Segment Start: GIVEN RECORDS

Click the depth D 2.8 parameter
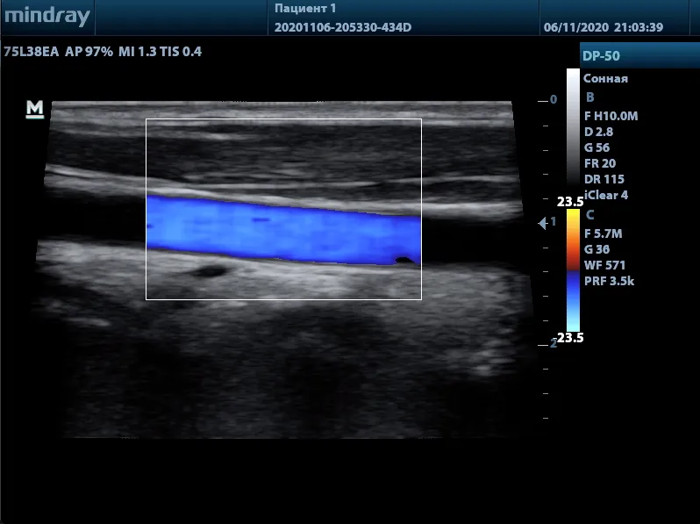Image resolution: width=700 pixels, height=524 pixels. coord(598,131)
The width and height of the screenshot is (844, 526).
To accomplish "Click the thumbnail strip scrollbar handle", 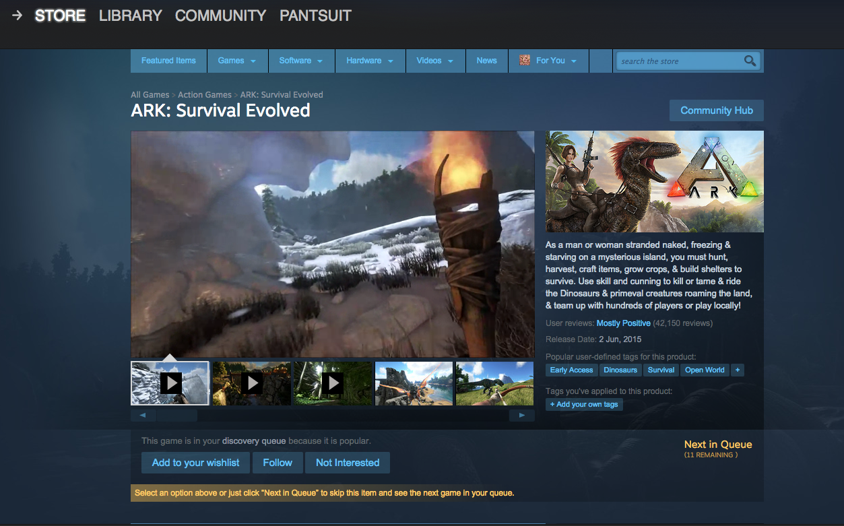I will pos(177,416).
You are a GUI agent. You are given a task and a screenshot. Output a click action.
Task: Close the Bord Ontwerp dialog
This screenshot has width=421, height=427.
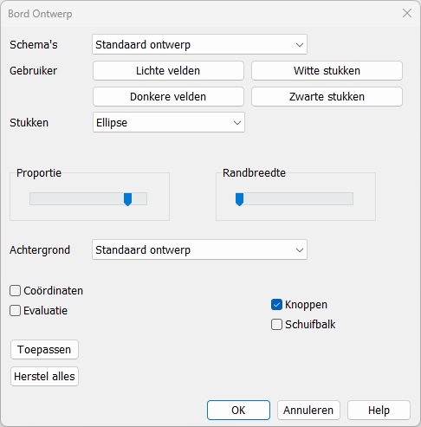coord(407,13)
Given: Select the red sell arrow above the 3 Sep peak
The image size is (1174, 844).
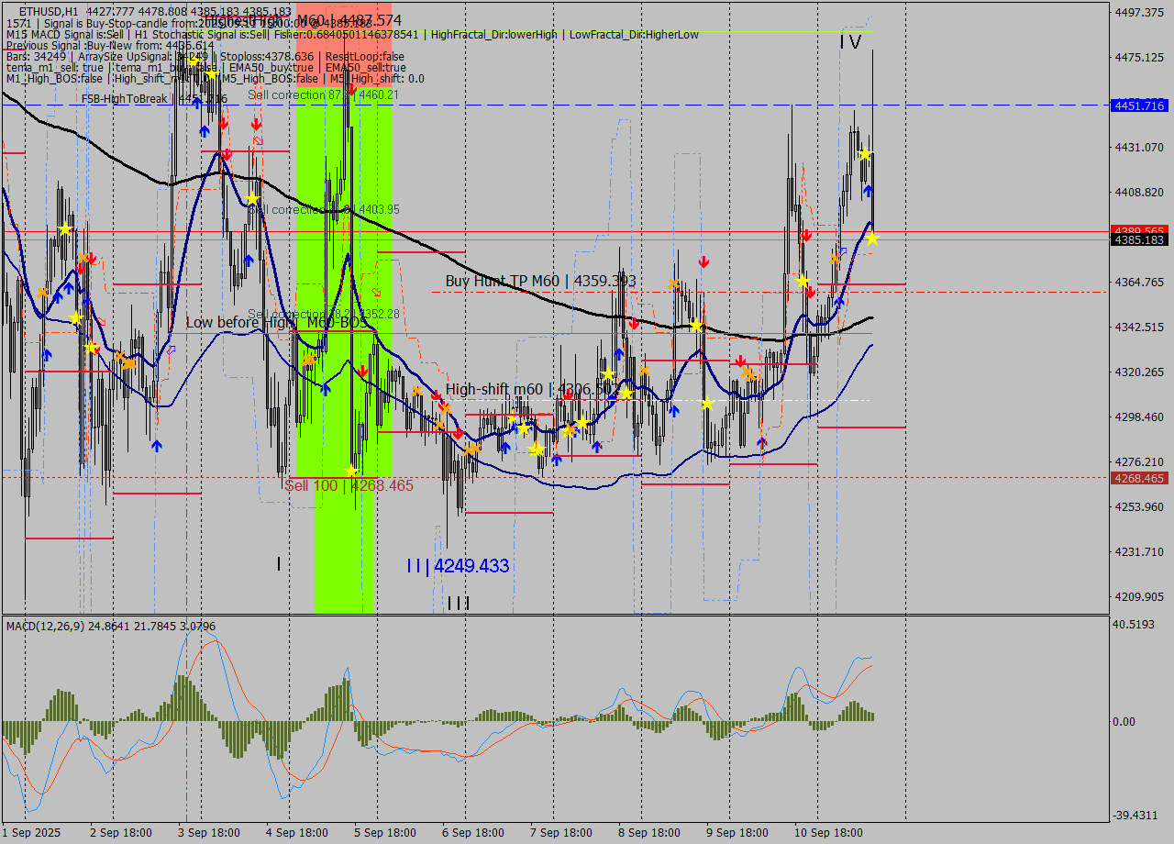Looking at the screenshot, I should [x=224, y=122].
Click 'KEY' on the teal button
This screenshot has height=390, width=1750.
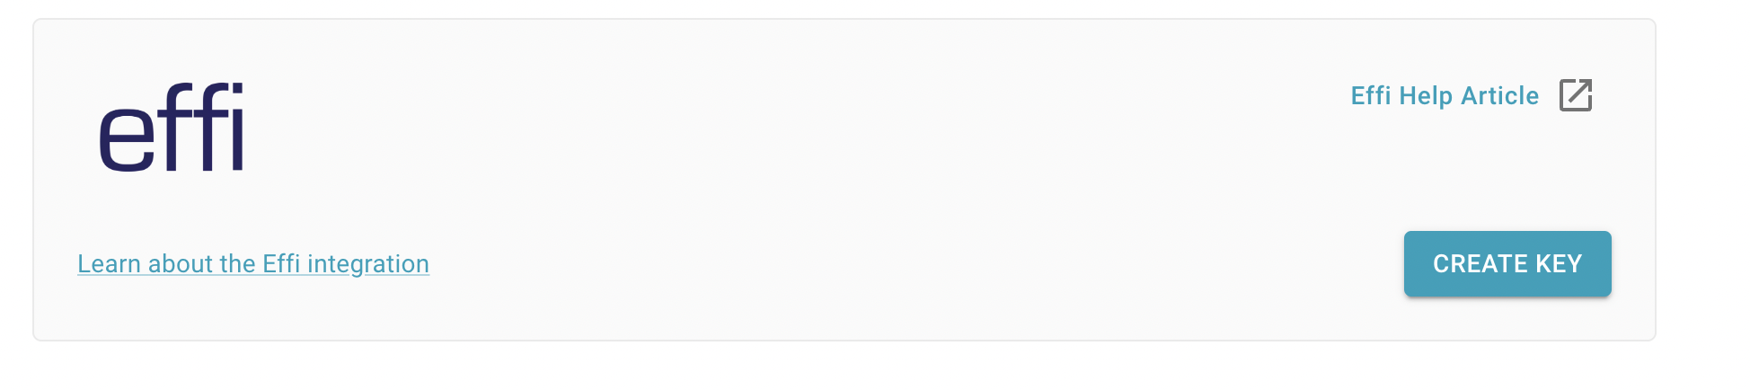pos(1559,263)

Segment End: GIVEN RECORDS

All pictures must be left out. Reproduce exactly the lines from the one containing "Click 'KEY' on the teal button" to the final line of the entries.

Click 'KEY' on the teal button
This screenshot has height=390, width=1750.
pos(1559,263)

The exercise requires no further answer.